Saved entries
----

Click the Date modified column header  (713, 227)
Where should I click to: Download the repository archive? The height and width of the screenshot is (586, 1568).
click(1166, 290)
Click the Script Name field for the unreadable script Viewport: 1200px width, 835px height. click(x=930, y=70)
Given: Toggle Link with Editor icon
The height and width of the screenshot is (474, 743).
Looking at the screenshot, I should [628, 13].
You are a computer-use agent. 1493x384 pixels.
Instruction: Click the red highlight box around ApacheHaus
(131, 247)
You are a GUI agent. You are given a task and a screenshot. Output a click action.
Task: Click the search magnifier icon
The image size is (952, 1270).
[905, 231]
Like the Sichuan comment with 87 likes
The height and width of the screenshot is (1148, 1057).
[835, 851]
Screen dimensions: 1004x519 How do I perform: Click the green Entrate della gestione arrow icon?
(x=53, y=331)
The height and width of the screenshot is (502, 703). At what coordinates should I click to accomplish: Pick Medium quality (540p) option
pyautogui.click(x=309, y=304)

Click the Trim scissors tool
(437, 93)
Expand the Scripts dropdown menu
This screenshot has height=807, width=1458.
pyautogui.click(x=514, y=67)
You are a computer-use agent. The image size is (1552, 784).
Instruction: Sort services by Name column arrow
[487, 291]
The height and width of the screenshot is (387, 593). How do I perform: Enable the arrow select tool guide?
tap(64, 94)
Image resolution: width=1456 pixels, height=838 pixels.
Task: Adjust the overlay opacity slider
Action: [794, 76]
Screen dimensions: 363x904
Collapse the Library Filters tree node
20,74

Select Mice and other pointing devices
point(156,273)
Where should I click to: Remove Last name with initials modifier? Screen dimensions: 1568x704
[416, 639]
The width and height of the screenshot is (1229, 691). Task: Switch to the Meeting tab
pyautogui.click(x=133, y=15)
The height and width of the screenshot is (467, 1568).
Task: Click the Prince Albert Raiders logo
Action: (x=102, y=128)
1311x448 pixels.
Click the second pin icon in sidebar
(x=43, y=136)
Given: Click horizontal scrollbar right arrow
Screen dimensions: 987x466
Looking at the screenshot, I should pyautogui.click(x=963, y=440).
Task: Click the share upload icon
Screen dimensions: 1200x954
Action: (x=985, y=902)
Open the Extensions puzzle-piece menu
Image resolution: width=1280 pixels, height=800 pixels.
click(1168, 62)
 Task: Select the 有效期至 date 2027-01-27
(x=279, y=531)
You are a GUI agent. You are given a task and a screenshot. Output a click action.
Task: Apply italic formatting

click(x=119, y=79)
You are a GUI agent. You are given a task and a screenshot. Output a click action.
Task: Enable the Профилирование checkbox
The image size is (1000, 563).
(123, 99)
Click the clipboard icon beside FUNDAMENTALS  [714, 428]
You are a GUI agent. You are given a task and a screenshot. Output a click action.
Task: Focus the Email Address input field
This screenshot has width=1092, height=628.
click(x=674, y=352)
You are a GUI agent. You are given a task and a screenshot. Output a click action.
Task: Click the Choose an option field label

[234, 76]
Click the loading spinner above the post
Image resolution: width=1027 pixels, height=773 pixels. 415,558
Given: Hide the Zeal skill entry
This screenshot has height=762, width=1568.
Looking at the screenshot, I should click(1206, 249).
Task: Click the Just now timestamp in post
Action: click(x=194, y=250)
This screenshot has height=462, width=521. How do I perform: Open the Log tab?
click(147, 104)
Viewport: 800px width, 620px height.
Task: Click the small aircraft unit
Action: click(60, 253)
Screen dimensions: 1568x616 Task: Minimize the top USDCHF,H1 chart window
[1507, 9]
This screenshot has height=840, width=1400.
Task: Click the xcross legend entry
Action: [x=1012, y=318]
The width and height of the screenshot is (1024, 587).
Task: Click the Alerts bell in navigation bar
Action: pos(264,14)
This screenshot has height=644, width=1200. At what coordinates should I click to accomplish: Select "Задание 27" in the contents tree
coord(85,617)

----

Write down the entries above again. Copy them word for word.

Click the Date modified column header  (713, 227)
Where should I click to: Download the repository archive? The height and width of the screenshot is (586, 1568).
click(1166, 290)
Click the Script Name field for the unreadable script Viewport: 1200px width, 835px height. click(x=930, y=70)
Given: Toggle Link with Editor icon
The height and width of the screenshot is (474, 743).
Looking at the screenshot, I should [628, 13].
You are a computer-use agent. 1493x384 pixels.
Instruction: Click the red highlight box around ApacheHaus
(131, 247)
You are a GUI agent. You are given a task and a screenshot. Output a click action.
Task: Click the search magnifier icon
The image size is (952, 1270).
[905, 231]
Like the Sichuan comment with 87 likes
The height and width of the screenshot is (1148, 1057).
[835, 851]
Screen dimensions: 1004x519 How do I perform: Click the green Entrate della gestione arrow icon?
(x=53, y=331)
The height and width of the screenshot is (502, 703). At what coordinates should I click to accomplish: Pick Medium quality (540p) option
pyautogui.click(x=309, y=304)

Click the Trim scissors tool
(437, 93)
Expand the Scripts dropdown menu
This screenshot has height=807, width=1458.
pyautogui.click(x=514, y=67)
You are a computer-use agent. The image size is (1552, 784).
Instruction: Sort services by Name column arrow
[487, 291]
The height and width of the screenshot is (387, 593). How do I perform: Enable the arrow select tool guide?
tap(64, 94)
Image resolution: width=1456 pixels, height=838 pixels.
Task: Adjust the overlay opacity slider
Action: [794, 76]
Screen dimensions: 363x904
Collapse the Library Filters tree node
20,74

Select Mice and other pointing devices
point(156,273)
Where should I click to: Remove Last name with initials modifier? Screen dimensions: 1568x704
[416, 639]
The width and height of the screenshot is (1229, 691). Task: Switch to the Meeting tab
pyautogui.click(x=133, y=15)
The height and width of the screenshot is (467, 1568).
Task: Click the Prince Albert Raiders logo
Action: (x=102, y=128)
1311x448 pixels.
Click the second pin icon in sidebar
(x=43, y=136)
Given: Click horizontal scrollbar right arrow
Screen dimensions: 987x466
Looking at the screenshot, I should pyautogui.click(x=963, y=440).
Task: Click the share upload icon
Screen dimensions: 1200x954
Action: (x=985, y=902)
Open the Extensions puzzle-piece menu
Image resolution: width=1280 pixels, height=800 pixels.
click(1168, 62)
 Task: Select the 有效期至 date 2027-01-27
(x=279, y=531)
You are a GUI agent. You are given a task and a screenshot. Output a click action.
Task: Apply italic formatting

click(x=119, y=79)
You are a GUI agent. You are given a task and a screenshot. Output a click action.
Task: Enable the Профилирование checkbox
The image size is (1000, 563).
(123, 99)
Click the clipboard icon beside FUNDAMENTALS  [714, 428]
You are a GUI agent. You are given a task and a screenshot. Output a click action.
Task: Focus the Email Address input field
This screenshot has width=1092, height=628.
click(x=674, y=352)
You are a GUI agent. You are given a task and a screenshot. Output a click action.
Task: Click the Choose an option field label

[234, 76]
Click the loading spinner above the post
Image resolution: width=1027 pixels, height=773 pixels. 415,558
Given: Hide the Zeal skill entry
This screenshot has height=762, width=1568.
Looking at the screenshot, I should click(1206, 249).
Task: Click the Just now timestamp in post
Action: click(x=194, y=250)
This screenshot has height=462, width=521. How do I perform: Open the Log tab?
click(147, 104)
Viewport: 800px width, 620px height.
Task: Click the small aircraft unit
Action: click(60, 253)
Screen dimensions: 1568x616 Task: Minimize the top USDCHF,H1 chart window
[1507, 9]
This screenshot has height=840, width=1400.
Task: Click the xcross legend entry
Action: [x=1012, y=318]
The width and height of the screenshot is (1024, 587).
Task: Click the Alerts bell in navigation bar
Action: pos(264,14)
This screenshot has height=644, width=1200. At what coordinates should I click to accomplish: Select "Задание 27" in the contents tree
coord(85,617)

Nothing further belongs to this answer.